But as a "crazy" example, you can have noise that takes the value -4 with probability 1/3, and +2 with probability 2/3, then the expectation is 1/3·(-4) + 2/3·(+2) = (-4 + 2·2)/3 = 0. Such noise, however, is rarely what we model; it's more common that noise is Gaussian (and if it's white, hence central Gaussian), uniform or exponential (one or two sided). If anything squaring appears in the physical model, things like $\chi^2$ and Rice distributions happen – and of course, combinations of these. (Mixtures of Gaussian distributed random variables are especially popular when observing sums of individually noisy non-central phenomena.)
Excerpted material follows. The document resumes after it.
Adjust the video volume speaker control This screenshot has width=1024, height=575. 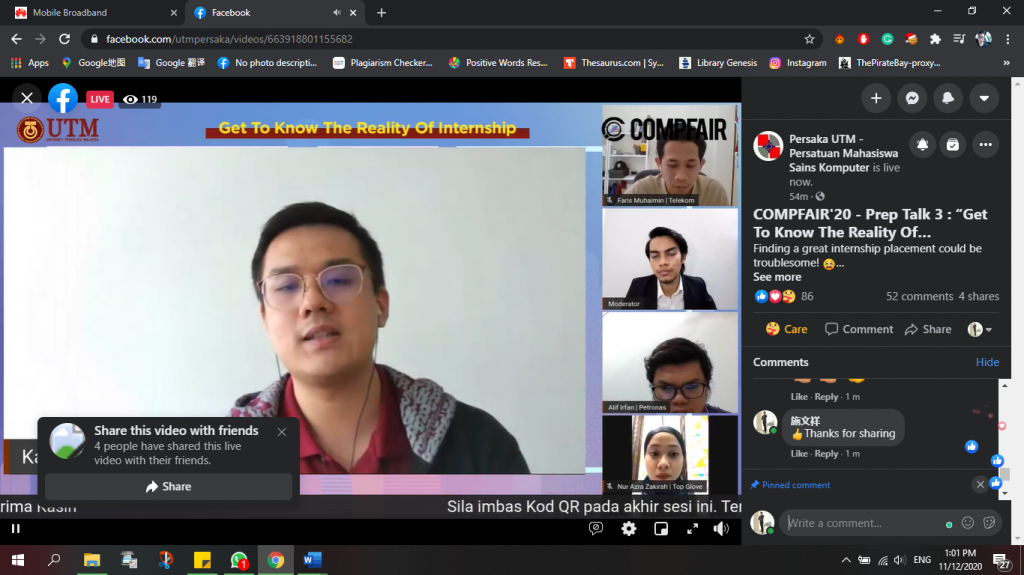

For example, the most common model is Gaussian white noise, because that happens in electronics (and generally, due to forms of the Central Limit Theorem, always when you add independent but finite-variance random things); when you look at the square of that, you get a $\chi^2$ distributrion (for example, when you square your observed signal, to know whether a transmitter was emitting power or not). If you do things like measuring the distance in an X- and an orthogonal Y-direction with a sensor with white Gaussian noise, and then divide the two values (e.g. to feed it into an arctan later on to estimate an angle of a puck on a hockey field), you get Cauchy-distributed noise (which isn't white any more by your definition, because its variance isn't limited).

So, it really pays to do what you are currently doing: read the part of anything where noise plays a role precisely, and look which noise model they are really using.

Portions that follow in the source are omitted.